A Budleigh Salterton care home owner has taken a strong line over the sexual harassment of staff.

Pinewood Residential and Nursing Home nurse John Cauldwell was struck off after a medical disciplinary hearing heard how he told a colleague to pull her trousers down so he could spank her bottom, touched her inappropriately and stared at another female worker’s bottom while giggling.

Nursing home director Philip Sadeghi said Cauldwell, who worked at the home for just two weeks, was suspended immediately and fired following reports of his lewd behaviour.

Mr Sadeghi said sexual harassment would never be tolerated at Pinewood.

He said: “The reason I held a disciplinary hearing and dismissed him was because I wanted to make an example of him.

“It was stupidity on his part.

“He was suspended and dismissed as soon as the incident was reported to me, which was over a period of two days.

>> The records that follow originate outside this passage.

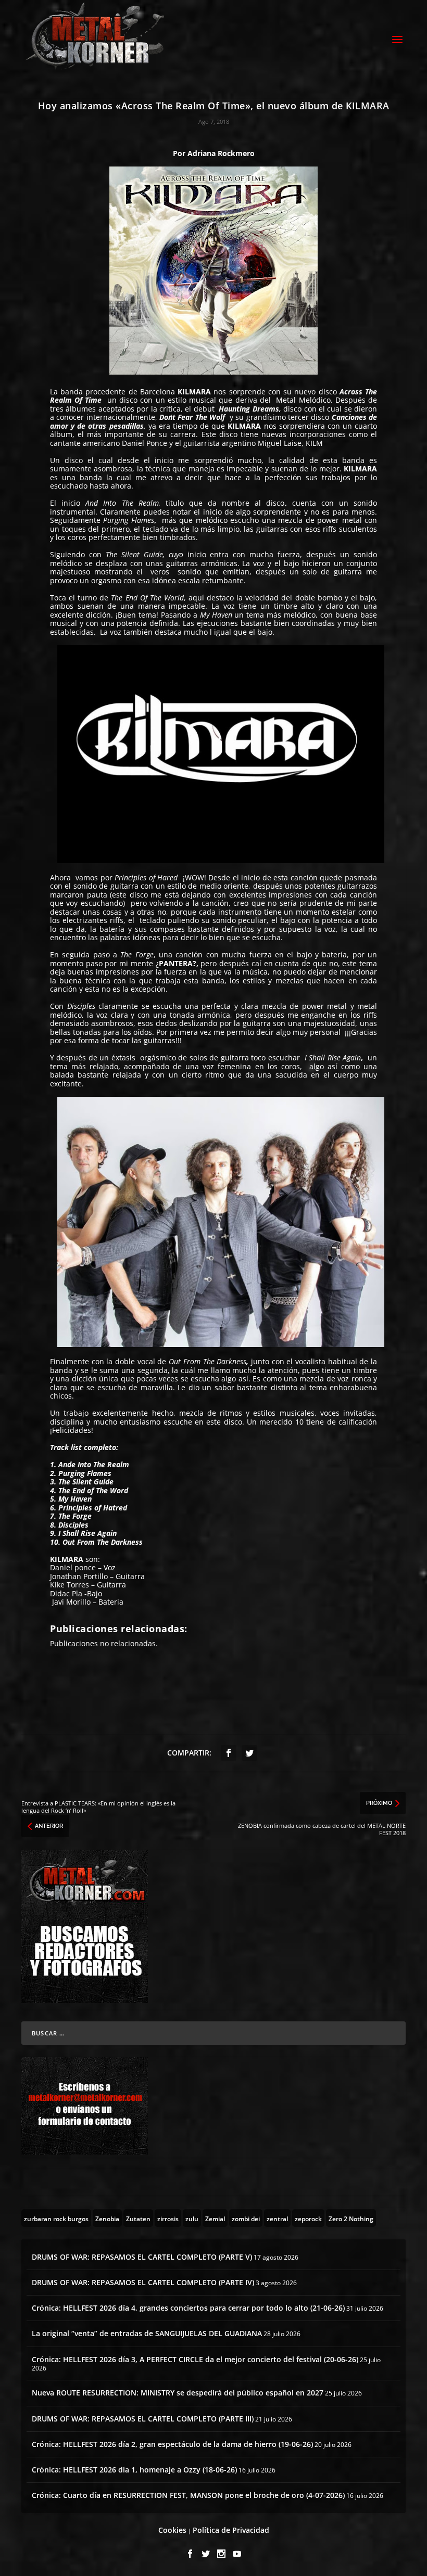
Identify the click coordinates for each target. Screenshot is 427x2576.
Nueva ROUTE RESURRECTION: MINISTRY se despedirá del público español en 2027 (177, 2393)
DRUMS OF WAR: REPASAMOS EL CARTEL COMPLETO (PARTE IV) (143, 2282)
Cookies (172, 2530)
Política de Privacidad (231, 2530)
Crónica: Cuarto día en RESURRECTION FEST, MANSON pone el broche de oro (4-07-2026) (188, 2495)
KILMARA (196, 391)
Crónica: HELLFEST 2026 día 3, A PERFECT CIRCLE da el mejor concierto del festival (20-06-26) (195, 2359)
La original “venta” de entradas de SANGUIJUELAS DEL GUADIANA (147, 2333)
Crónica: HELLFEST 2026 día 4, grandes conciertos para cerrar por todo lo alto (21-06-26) (188, 2308)
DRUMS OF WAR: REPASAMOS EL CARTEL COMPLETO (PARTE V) (142, 2257)
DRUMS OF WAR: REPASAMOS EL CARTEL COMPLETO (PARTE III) (143, 2419)
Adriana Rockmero (220, 153)
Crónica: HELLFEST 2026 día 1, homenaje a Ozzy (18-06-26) (134, 2470)
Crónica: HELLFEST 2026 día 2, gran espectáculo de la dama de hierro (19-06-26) (172, 2444)
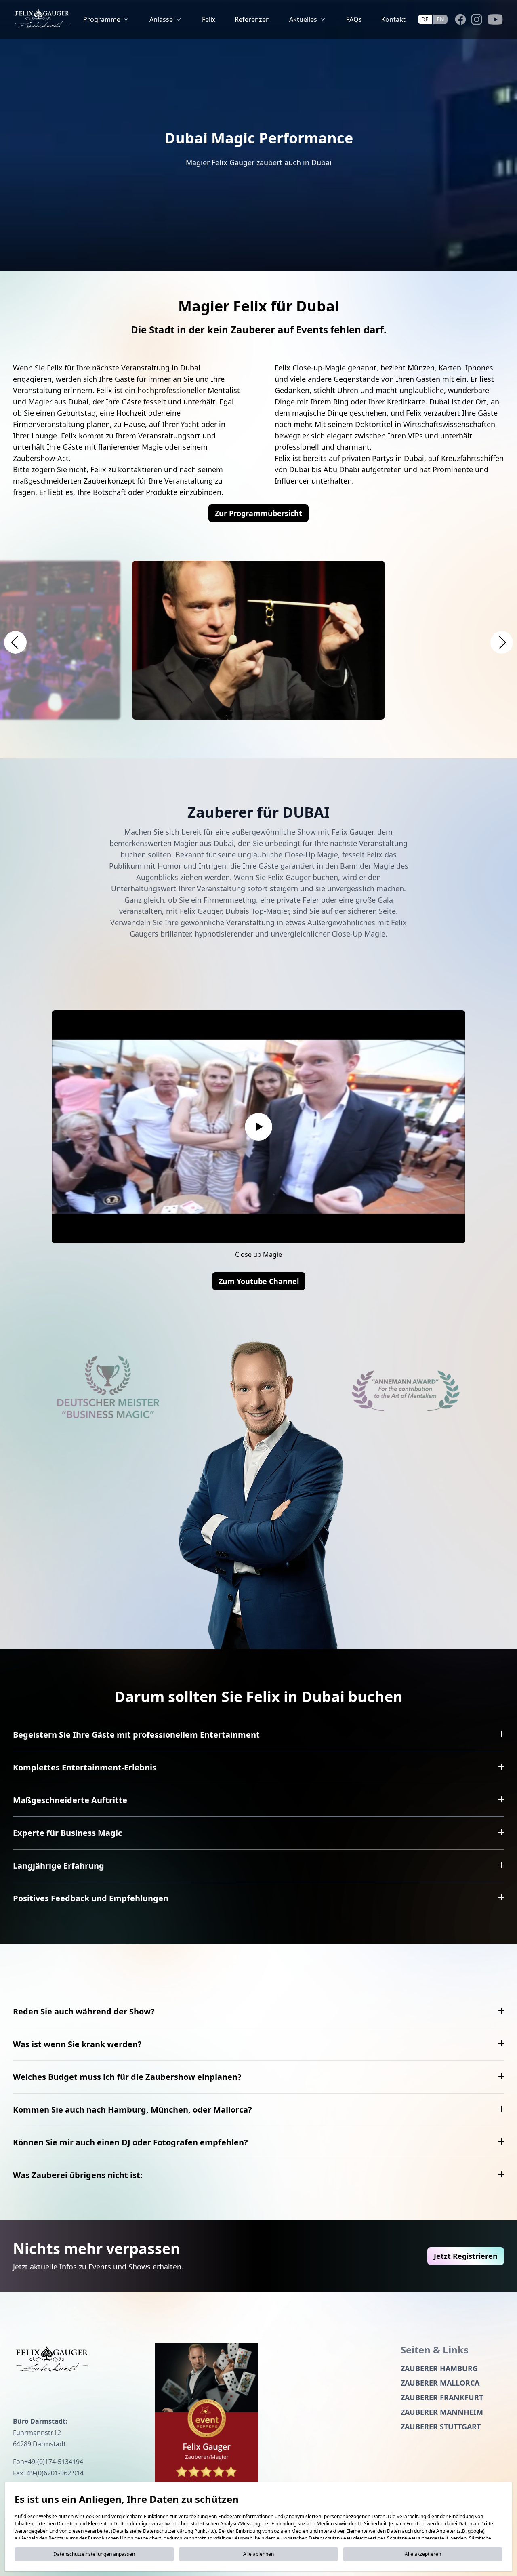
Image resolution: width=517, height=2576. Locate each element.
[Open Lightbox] (258, 640)
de (425, 19)
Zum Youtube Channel (259, 1281)
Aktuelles (303, 19)
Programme (101, 19)
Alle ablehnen (258, 2554)
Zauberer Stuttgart (441, 2426)
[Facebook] (460, 19)
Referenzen (252, 19)
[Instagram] (476, 19)
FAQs (354, 19)
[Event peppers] (206, 2419)
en (440, 19)
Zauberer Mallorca (440, 2383)
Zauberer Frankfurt (442, 2397)
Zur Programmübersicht (258, 513)
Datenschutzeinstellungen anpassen (94, 2554)
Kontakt (393, 19)
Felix (208, 19)
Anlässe (161, 19)
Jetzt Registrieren (466, 2256)
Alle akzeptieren (423, 2554)
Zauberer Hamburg (439, 2368)
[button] (15, 642)
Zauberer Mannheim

We held a disciplinary hearing, although we didn’t have to hold one because he had worked for us under a year.

“We did because I thought it was so severe.”

The Nursing and Midwifery Council heard how, in 2009, Cauldwell began harassing a female carer at Pinewood.

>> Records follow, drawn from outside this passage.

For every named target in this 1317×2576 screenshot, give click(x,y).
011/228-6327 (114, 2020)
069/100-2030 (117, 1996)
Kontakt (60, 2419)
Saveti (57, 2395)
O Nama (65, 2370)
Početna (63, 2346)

He touched her leg and, when he was told to stop, he continued.

He also made an ‘inappropriate’ comment to the carer over a two-way radio, instructing her to ‘pull down your trousers and I will spank you’.

Another female co-worker was subjected to Cauldwell putting his arm around her waist and sliding it down to her buttocks, later saying: “Hello, gorgeous, if I was a few years younger or you were a few years older, then, you know.”

The hearing deemed these and other offences, including placing his hand over a care assistant’s hand, were sexually motivated.

Cauldwell was struck off after being found guilty of all the charges put to him at a hearing in Cardiff.

Sheila Hewitt, the panel chairman, said: “The serious nature of the registrant’s inappropriate behaviour was exacerbated by the fact that the colleagues concerned were junior staff to whom he should have been a role model and leading by example.

“In addition, it is clear that the behaviour in the majority of theses charges occurred in the presence or potential hearing of residents, as well as the colleagues concerned.”

Cauldwell, from Barry Island, South Wales, claimed his actions were ‘harmless horseplay’.

The nurse was also found guilty of failing to administer residents’ drugs and disregarding an ‘urgent’ request to change a dressing in danger of ‘faecal contamination’.